Hi, I’m new to modular and I’m trying to run offline inference code from Quickstart | Modular.
from max.entrypoints.llm import LLM
from max.pipelines import PipelineConfig
def main():
model_path = "modularai/Llama-3.1-8B-Instruct-GGUF"
pipeline_config = PipelineConfig(model_path=model_path)
llm = LLM(pipeline_config)
prompts = [
"In the beginning, there was",
"I believe the meaning of life is",
"The fastest way to learn python is",
]
print("Generating responses...")
responses = llm.generate(prompts, max_new_tokens=50)

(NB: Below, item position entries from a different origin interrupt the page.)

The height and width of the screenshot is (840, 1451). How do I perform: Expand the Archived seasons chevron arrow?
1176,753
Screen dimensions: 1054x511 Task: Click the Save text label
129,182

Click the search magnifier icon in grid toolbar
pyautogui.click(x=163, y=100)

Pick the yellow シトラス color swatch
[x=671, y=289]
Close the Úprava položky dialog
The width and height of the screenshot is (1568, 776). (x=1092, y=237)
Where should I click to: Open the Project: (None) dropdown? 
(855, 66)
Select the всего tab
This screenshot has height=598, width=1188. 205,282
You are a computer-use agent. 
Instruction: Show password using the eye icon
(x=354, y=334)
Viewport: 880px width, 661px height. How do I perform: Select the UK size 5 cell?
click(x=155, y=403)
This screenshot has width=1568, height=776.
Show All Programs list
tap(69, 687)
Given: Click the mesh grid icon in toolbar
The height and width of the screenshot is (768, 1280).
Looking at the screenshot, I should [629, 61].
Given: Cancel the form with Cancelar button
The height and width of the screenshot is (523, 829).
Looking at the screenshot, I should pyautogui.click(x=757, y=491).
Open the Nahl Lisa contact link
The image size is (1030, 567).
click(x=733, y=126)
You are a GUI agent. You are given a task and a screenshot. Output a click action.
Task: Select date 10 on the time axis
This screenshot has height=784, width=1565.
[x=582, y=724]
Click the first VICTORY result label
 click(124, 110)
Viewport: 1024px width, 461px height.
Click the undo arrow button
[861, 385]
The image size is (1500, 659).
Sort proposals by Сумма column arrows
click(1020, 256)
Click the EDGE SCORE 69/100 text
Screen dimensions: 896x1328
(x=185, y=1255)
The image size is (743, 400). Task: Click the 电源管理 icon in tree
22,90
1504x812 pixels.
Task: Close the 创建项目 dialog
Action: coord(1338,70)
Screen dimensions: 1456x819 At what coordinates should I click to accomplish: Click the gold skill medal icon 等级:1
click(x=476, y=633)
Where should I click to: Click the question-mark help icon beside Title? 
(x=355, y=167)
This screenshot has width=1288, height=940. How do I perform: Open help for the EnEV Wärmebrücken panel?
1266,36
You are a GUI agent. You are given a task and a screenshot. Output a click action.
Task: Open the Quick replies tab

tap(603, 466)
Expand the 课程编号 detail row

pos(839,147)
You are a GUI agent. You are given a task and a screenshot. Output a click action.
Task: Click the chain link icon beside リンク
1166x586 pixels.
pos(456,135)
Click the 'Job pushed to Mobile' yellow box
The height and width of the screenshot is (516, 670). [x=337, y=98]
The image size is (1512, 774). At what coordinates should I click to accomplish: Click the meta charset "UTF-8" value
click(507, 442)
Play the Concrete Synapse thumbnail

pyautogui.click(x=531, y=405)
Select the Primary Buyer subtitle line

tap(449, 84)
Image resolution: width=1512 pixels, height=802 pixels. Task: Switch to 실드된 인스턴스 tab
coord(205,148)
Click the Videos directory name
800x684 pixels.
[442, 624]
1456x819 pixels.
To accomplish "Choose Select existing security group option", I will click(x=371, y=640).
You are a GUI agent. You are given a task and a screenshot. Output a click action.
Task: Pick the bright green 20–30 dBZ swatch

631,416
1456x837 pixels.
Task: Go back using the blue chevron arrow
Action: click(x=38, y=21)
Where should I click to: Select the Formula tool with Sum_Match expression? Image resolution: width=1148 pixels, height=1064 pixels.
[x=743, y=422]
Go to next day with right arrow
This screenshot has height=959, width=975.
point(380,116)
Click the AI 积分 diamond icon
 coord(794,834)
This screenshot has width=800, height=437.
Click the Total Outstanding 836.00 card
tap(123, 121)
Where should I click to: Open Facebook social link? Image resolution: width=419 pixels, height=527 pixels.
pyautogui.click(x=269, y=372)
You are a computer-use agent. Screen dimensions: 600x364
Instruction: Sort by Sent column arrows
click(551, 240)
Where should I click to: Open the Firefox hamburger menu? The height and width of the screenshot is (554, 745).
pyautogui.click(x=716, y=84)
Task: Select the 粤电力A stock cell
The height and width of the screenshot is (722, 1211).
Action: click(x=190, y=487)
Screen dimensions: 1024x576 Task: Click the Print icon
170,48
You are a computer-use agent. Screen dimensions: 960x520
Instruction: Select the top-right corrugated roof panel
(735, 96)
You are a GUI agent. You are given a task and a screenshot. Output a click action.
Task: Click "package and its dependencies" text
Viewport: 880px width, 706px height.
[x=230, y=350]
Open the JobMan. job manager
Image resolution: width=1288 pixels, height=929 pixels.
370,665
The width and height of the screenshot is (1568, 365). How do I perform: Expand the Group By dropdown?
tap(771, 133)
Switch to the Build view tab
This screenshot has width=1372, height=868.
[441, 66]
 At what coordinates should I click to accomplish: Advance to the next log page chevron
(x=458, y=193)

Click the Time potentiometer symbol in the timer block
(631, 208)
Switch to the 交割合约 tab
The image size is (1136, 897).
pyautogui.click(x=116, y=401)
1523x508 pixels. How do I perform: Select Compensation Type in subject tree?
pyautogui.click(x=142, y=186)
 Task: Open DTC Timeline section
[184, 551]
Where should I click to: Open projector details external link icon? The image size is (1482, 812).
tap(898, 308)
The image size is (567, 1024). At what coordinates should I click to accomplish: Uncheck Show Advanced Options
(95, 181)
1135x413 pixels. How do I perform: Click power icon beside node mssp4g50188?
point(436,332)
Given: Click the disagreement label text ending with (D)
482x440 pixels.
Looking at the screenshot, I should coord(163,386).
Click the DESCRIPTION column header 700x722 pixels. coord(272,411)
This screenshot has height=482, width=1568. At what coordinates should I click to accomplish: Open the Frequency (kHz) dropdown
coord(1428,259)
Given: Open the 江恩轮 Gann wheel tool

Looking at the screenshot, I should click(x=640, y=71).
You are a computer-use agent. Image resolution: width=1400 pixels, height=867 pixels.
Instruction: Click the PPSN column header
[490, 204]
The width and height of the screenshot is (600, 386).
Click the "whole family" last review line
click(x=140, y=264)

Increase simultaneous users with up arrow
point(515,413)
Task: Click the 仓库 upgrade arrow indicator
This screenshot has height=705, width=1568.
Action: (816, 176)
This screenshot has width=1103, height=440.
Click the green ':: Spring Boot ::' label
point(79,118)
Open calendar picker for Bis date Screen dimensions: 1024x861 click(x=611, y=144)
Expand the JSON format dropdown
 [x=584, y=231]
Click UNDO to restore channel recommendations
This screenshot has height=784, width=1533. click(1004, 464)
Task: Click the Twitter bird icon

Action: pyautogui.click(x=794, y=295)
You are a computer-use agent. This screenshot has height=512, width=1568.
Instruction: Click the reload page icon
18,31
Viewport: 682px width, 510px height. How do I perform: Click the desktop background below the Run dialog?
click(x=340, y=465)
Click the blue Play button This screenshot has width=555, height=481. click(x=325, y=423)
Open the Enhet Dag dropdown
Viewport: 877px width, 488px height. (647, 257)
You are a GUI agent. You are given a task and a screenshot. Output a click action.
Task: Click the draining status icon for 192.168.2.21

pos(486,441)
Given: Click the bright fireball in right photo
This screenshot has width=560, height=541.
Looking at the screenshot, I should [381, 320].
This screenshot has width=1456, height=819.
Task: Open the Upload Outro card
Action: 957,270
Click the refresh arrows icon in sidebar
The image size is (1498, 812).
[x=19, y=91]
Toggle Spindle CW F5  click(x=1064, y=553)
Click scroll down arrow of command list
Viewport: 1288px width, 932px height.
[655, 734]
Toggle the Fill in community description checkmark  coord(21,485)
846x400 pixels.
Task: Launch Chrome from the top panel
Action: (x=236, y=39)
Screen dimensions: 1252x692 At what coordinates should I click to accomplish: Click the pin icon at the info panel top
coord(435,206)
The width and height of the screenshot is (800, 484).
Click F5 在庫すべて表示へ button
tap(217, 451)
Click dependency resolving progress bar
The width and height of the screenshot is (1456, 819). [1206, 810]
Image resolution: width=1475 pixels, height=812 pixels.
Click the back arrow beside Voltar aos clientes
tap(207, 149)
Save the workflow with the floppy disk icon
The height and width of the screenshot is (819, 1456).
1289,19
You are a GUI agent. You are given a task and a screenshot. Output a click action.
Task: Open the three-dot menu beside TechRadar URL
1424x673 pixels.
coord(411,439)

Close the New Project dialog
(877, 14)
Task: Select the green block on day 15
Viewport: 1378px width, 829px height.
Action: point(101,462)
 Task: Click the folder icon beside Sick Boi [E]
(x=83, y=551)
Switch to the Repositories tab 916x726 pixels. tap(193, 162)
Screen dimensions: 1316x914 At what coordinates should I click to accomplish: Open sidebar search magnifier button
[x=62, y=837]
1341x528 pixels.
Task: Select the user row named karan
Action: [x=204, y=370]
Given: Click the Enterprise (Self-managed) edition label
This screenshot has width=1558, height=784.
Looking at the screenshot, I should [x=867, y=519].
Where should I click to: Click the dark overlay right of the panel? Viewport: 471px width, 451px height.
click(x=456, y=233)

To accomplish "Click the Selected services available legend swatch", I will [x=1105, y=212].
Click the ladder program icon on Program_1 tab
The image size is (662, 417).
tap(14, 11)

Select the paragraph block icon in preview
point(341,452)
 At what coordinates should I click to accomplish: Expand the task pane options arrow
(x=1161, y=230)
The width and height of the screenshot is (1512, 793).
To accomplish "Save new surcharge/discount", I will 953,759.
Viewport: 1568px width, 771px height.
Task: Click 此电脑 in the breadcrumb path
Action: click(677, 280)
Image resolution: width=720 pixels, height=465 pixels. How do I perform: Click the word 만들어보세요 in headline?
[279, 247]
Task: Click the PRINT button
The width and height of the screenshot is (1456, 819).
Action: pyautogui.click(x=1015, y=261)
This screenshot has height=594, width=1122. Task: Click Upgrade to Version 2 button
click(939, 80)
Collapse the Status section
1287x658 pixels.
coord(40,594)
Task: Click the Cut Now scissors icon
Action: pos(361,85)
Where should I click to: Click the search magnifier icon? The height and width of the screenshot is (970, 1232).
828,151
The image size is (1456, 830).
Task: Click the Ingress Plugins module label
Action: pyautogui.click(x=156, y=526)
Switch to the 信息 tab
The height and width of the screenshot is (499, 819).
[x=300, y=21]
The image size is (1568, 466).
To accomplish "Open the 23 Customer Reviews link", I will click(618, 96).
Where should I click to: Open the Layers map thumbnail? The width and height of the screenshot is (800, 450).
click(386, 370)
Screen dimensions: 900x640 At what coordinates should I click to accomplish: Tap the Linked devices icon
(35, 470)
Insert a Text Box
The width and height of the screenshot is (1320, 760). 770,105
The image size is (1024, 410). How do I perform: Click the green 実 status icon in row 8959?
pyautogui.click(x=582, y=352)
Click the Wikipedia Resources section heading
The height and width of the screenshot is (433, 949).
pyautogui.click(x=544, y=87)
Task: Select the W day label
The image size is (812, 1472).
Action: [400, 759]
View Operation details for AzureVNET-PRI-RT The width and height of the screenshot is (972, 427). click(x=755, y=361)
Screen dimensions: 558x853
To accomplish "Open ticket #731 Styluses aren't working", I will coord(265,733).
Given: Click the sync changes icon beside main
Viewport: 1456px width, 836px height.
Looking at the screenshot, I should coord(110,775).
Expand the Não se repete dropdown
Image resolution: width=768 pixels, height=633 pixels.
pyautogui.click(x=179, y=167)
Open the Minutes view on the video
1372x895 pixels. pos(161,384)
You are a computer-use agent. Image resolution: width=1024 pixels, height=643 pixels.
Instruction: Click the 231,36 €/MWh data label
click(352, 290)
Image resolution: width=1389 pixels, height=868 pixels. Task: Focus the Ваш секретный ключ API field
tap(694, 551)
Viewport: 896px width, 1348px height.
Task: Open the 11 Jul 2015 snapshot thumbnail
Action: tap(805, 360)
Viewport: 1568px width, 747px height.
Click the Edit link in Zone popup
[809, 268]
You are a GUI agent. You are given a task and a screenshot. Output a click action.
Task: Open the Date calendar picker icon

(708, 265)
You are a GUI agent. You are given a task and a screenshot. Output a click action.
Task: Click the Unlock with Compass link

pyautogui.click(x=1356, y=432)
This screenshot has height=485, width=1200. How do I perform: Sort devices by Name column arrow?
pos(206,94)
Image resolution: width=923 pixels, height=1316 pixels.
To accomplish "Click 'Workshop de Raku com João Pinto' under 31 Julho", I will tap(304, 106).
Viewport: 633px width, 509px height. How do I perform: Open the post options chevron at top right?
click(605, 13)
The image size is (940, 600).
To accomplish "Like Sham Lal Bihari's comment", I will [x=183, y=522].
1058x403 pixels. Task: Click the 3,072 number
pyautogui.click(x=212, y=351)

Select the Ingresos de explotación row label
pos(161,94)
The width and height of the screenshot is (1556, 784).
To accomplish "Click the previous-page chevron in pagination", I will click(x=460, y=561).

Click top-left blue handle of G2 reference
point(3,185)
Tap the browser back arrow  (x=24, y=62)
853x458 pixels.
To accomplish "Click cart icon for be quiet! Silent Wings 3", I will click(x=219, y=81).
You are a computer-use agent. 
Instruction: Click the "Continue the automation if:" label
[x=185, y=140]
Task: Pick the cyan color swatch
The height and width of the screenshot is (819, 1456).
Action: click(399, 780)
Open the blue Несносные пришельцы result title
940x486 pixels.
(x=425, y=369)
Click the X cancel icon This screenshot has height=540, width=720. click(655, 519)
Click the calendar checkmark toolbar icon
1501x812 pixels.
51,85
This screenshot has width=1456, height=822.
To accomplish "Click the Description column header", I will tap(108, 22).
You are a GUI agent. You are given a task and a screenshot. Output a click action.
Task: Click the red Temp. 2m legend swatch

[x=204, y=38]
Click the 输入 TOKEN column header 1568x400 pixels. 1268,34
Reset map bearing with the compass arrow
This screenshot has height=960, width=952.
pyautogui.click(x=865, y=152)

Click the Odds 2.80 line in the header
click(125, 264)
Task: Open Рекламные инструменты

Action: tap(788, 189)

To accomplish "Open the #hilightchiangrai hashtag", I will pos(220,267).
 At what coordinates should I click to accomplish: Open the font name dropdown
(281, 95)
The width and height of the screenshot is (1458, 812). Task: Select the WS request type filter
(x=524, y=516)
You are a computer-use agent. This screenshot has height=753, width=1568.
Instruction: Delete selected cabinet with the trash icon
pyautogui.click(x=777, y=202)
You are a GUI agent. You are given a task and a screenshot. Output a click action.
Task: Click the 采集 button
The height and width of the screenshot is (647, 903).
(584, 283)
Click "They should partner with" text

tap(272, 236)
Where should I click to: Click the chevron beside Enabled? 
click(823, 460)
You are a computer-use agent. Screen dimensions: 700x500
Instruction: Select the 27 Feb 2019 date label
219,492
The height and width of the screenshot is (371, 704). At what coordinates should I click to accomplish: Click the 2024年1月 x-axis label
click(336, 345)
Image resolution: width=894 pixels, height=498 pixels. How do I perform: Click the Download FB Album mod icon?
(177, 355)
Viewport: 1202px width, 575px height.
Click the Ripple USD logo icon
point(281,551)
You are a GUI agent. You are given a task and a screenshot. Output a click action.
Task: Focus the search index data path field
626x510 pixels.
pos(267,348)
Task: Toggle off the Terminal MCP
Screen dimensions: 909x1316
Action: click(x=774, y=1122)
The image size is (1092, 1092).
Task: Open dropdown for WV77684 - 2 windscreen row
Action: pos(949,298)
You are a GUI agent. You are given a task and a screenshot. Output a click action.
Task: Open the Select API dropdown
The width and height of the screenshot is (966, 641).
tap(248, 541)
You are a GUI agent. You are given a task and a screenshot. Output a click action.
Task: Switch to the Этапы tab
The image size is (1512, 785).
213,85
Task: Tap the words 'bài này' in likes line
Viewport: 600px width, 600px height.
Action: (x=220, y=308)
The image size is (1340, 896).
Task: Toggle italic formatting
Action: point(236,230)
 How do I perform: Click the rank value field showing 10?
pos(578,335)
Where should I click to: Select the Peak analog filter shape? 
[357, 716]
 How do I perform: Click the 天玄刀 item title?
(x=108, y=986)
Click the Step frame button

for i, (prompt, response) in enumerate(zip(prompts, responses)):
print(f"========== Response {i} ==========")
print(prompt + response)
print()
if __name__ == "__main__":
main()
But i got error with this log :
[2025-05-29 09:06:53] WARNING memory_estimation.py:142: Truncated model's default max_length from 131072 to 94767 to fit in memory.
[2025-05-29 09:06:53] INFO memory_estimation.py:190:
Estimated memory consumption:
Weights: 4.58 GiB
KVCache allocation: 23.14 GiB
Total estimated: 27.72 GiB used / 30.80 GiB free
Auto-inferred max sequence length: 94767
Auto-inferred max batch size: 1
Exception ignored in: <function LLM.__del__ at 0x734964a084c0>
Traceback (most recent call last):
File "/home/zetwhite/.local/lib/python3.10/site-packages/max/entrypoints/llm.py", line 72, in __del__
self._pc.set_canceled()
AttributeError: 'LLM' object has no attribute '_pc'
Traceback (most recent call last):
File "/home/zetwhite/quickstart/offline.py", line 25, in <module>
main()
File "/home/zetwhite/quickstart/offline.py", line 8, in main
llm = LLM(pipeline_config)
TypeError: LLM.__init__() missing 1 required positional argument: 'pipeline_config'
I’m using ubuntu 22.04 / python 3.10 / modular == 25.3.0.
What causes this error and how can I fix it?